Отрывисто забухали зенитки на берегу Дона, охранявшие штаб армии. Мы выскочили из блиндажа и увидели в мутном, снежном небе черный силуэт самолета. Под правой плоскостью блеснул огонь, похожий на оранжевую звезду. Пилот, резко накреня самолет, старался сорвать пламя. Это ему удалось. Он набрал высоту и словно растворился. Зенитки прекратили огонь. Но звук удаляющегося самолета стал чересчур прерывистым.
— Смотри, снижается! — крикнул Усенко.
Транспортный самолет Ю-52, подбитый зенитками, планировал над Вертячим. Моторы отказали, пилот выбирал площадку для посадки. Мела уже сильная поземка, но ему удалось за Вертячим посадить в степи самолет.
Усенко загорелся во что бы то ни стало побывать там. Как я ни отговаривал его, доказывая, что сделать это без машины трудно, он все-таки зашагал в степь. Вернулся Павел Матвеевич поздно вечером, изрядно продрогнув на тридцатиградусном морозе. Растегивая ремни и снимая с плеча автомат, устало опустился на скамейку:
— Я думал, что гитлеровцы будут гуманны хоть к своим раненым и больным солдатам. Нет, черта с два. Самолет оказался набитым до отказа совершенно здоровыми офицерами. Фашисты вывозят из «котла» командный состав. Думаю написать статью для «Радянської України». Я теперь спецкор этой газеты.
◆ ◆ ◆ ◆ ◆ ◆ ◆
== Список заданий ==
A. Изложите отрывок о подбитом самолете в двух предложениях.
B. Перескажите короче абзац отрывка о подбитом самолете, который начинается словами «Усенко загорелся», сохранив его основные факты.
C. Напишите, что могло бы идти дальше в отрывке о подбитом самолете после последних слов Усенко.
◆ ◆ ◆ ◆ ◆ ◆ ◆
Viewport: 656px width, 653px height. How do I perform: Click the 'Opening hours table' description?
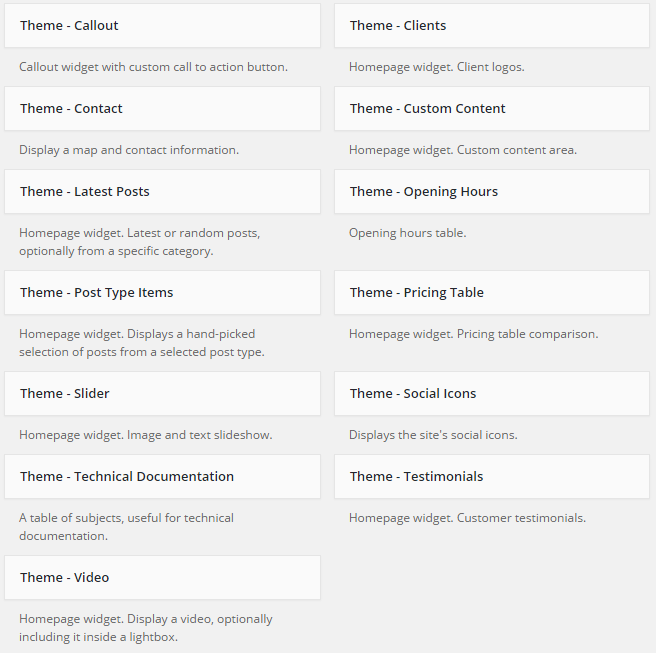click(x=407, y=233)
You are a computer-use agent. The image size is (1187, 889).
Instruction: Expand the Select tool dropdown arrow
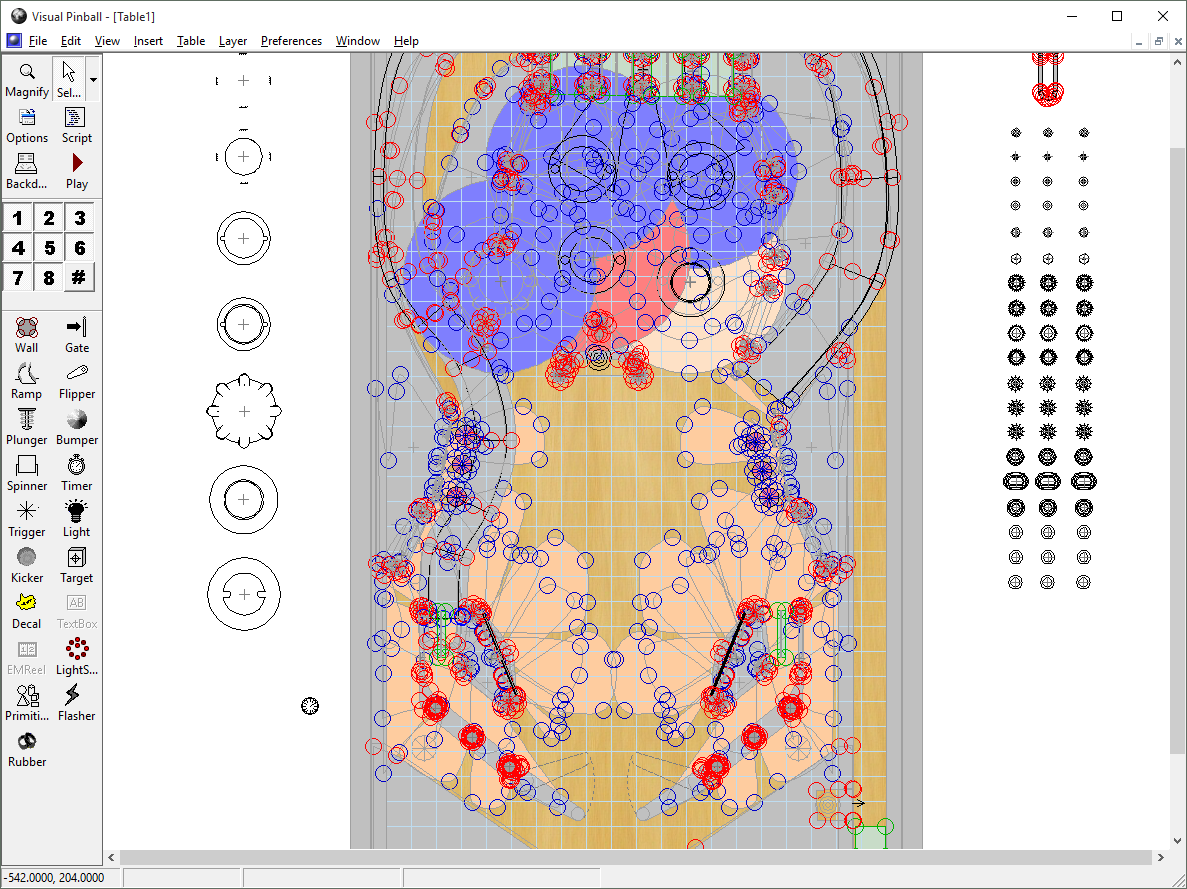[x=93, y=79]
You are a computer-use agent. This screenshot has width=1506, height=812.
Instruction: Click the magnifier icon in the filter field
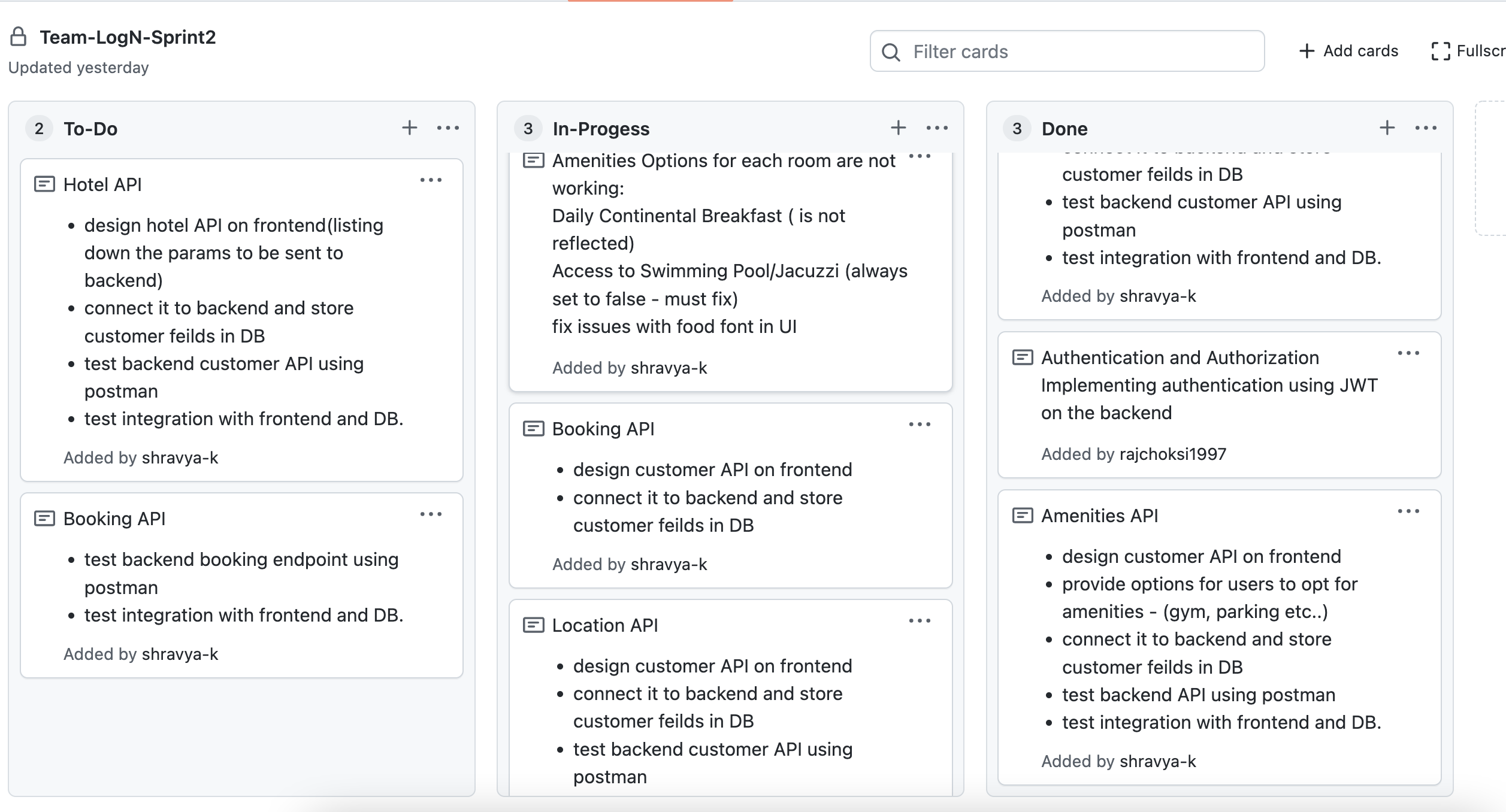coord(892,53)
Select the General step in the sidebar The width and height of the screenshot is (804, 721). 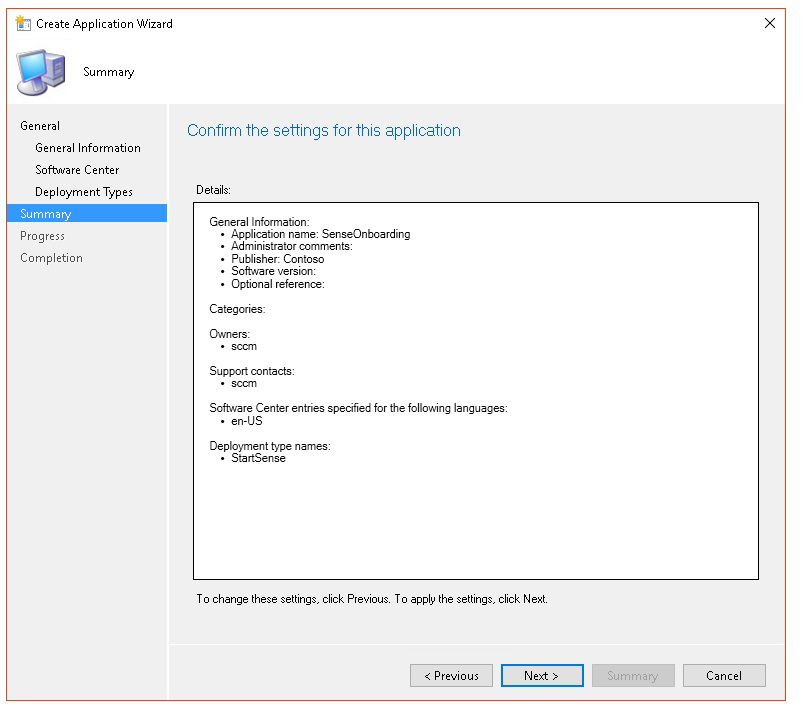point(40,126)
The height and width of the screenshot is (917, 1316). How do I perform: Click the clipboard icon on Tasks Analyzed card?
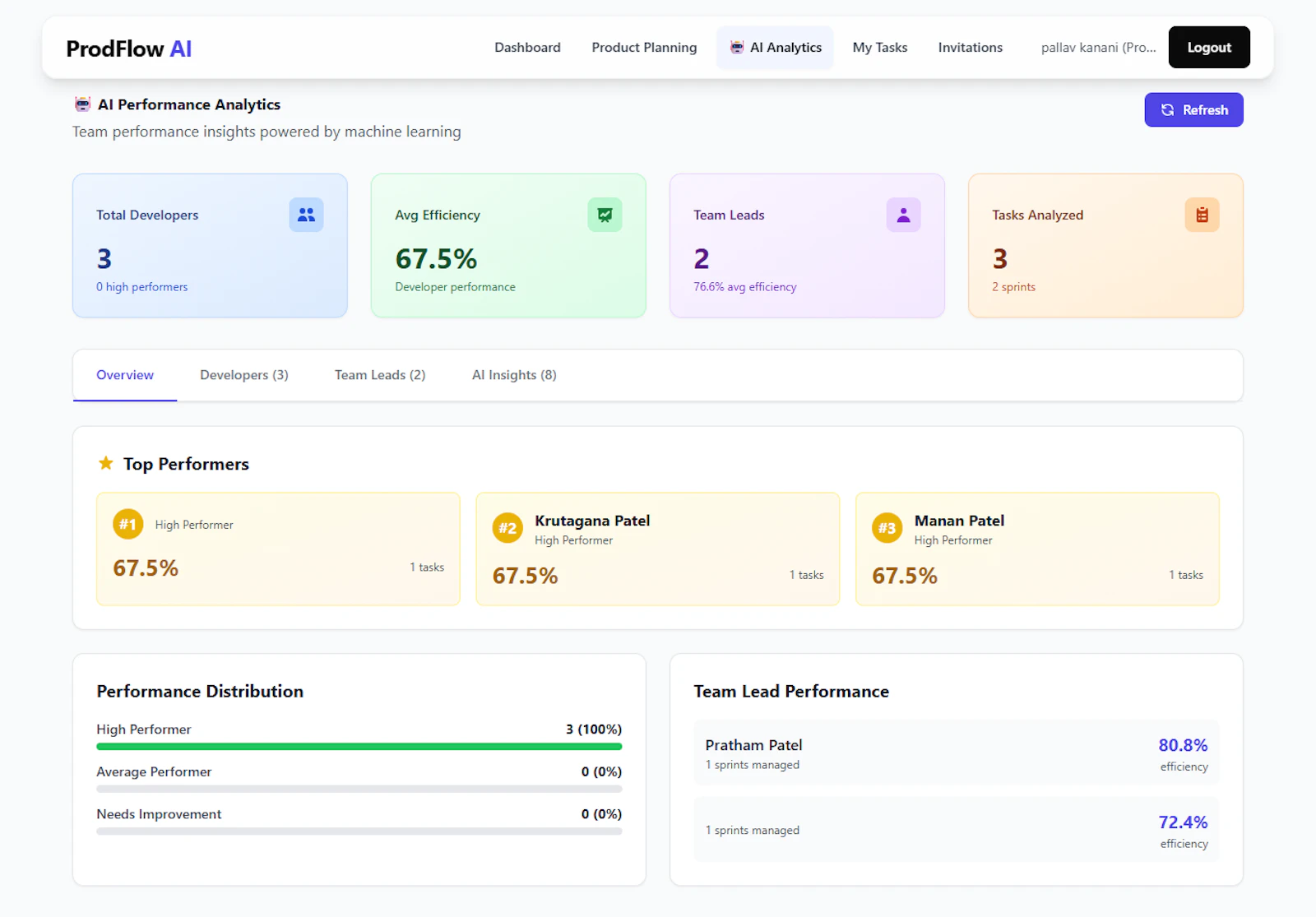pos(1202,215)
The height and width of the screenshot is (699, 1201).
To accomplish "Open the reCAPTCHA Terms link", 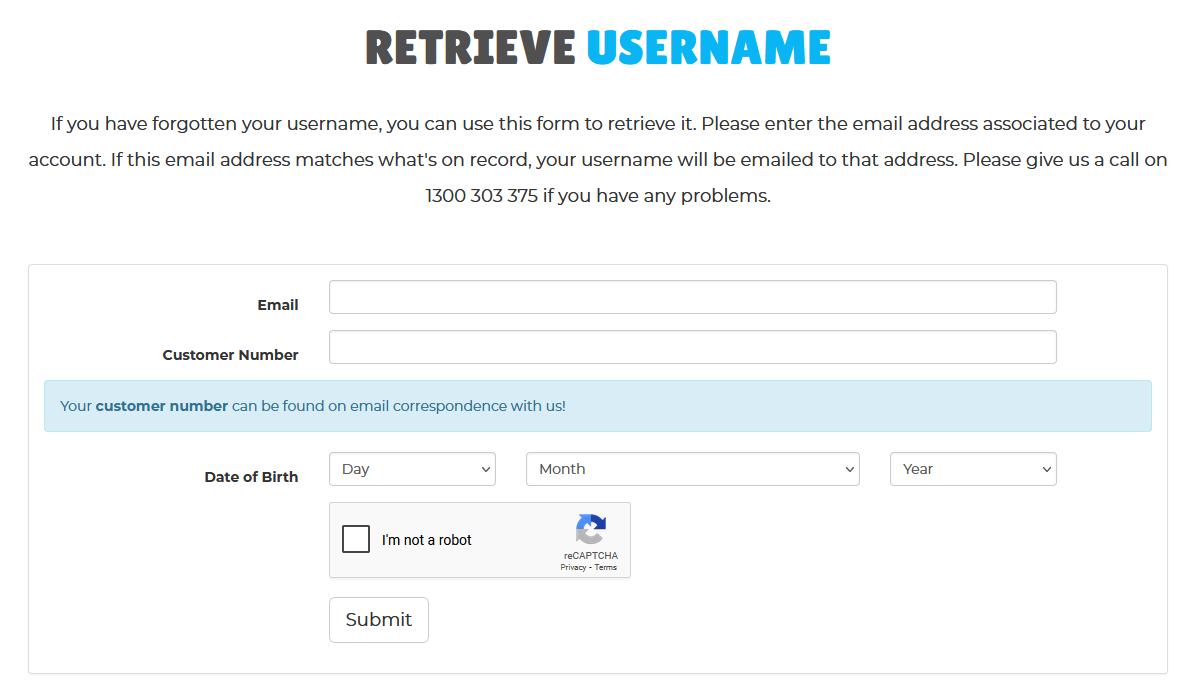I will click(x=606, y=568).
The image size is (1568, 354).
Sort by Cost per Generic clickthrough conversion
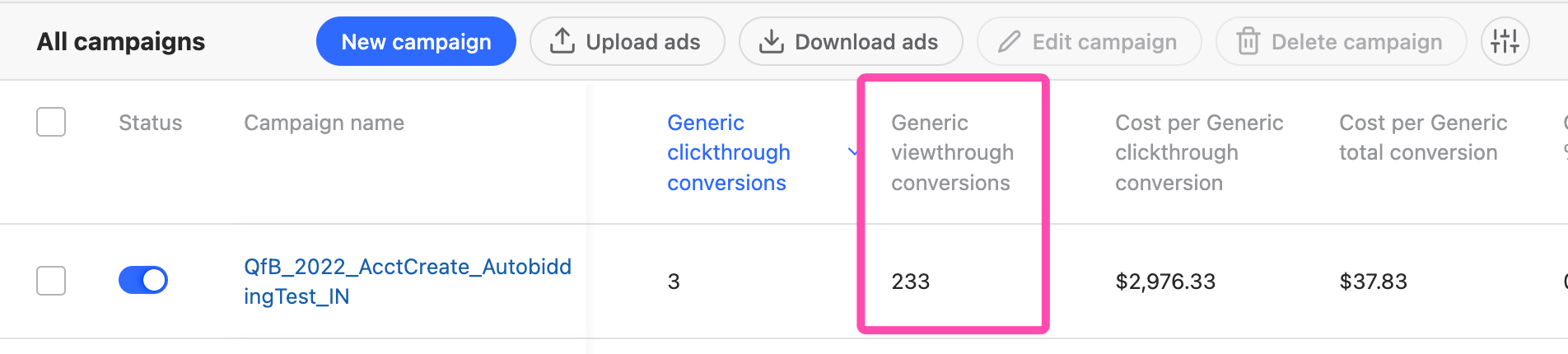click(1199, 152)
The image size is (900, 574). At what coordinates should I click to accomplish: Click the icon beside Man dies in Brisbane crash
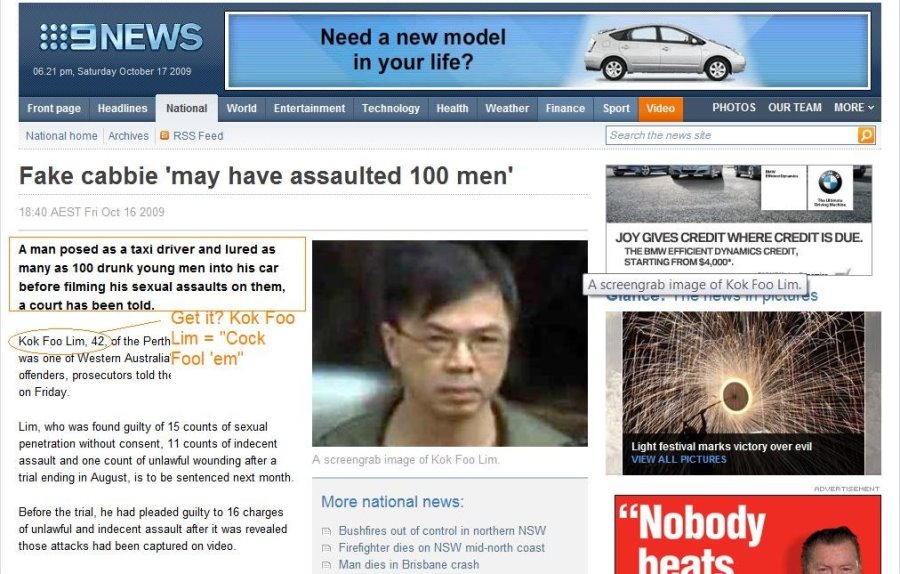[x=327, y=565]
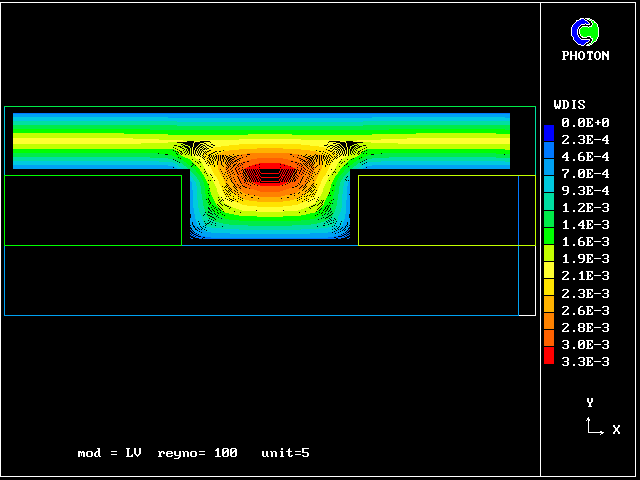Click the "reyno= 100" caption text

click(197, 453)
◆ ◆ ◆ ◆ ◆ ◆ ◆
== Ответы по заданиям ==
A. Зенитки, охранявшие штаб армии на Дону, подбили транспортный самолет Ю-52, и пилот сумел посадить его в степи за Вертячим. Усенко отправился к самолету, а вернувшись, рассказал, что тот был набит здоровыми офицерами, которых фашисты вывозят из «котла», и что он думает написать статью для «Радянської України».

B. Усенко решил во что бы то ни стало побывать у самолета и, несмотря на уговоры, что без машины это трудно, ушел в степь. Вернулся он поздно вечером, сильно продрогнув на тридцатиградусном морозе, снял ремни и автомат и устало сел на скамейку.

C.
Я глубоко уважал Павла Матвеевича Усенко — честного, открытого, бесхитростного. До организации Союза писателей он возглавлял литературную группу «Молодняк». Был также одним из организаторов комсомола на Украине. Я знал наизусть стихи Усенко еще со школьной скамьи и рад был такой необычной встрече.
У Павла Матвеевича не было с собой никаких продуктов. Я вскипятил котелок чаю, принялся угощать его трофейными норвежскими шпротами и французским вишневым сиропом, большую глиняную бутылку которого подарил мне комдив Сиваков.
А что это у тебя так потрескивает в печке? — спросил Усенко.
— Фаберовская фирма. Дров никаких нет, и я топлю печь карандашами. В углу их целые горы. Они присланы на Дон по приказу Гитлера, чтобы каждый солдат после взятия Сталинграда мог написать об этом домой.
— Это под вой пурги потрескивает не фаберовская фирма, а весь фашистский рейх. — И Усенко придвинулся к железной печке.
Я сказал, что утром здесь был Иван Ле с Первомайским, они уехали в Уфу на писательский пленум.
— Це треба, а нам своє робить, — заметил Усенко.
Почти полночи под завывание вьюги проговорили о будущем. Верилось: скоро вернемся в Киев. Но каким его увидим? Это тревожило до боли.
Утром метель усилилась. Северный ветер крутил столбы снежной пыли, но Павел Матвеевич стал собираться в дорогу.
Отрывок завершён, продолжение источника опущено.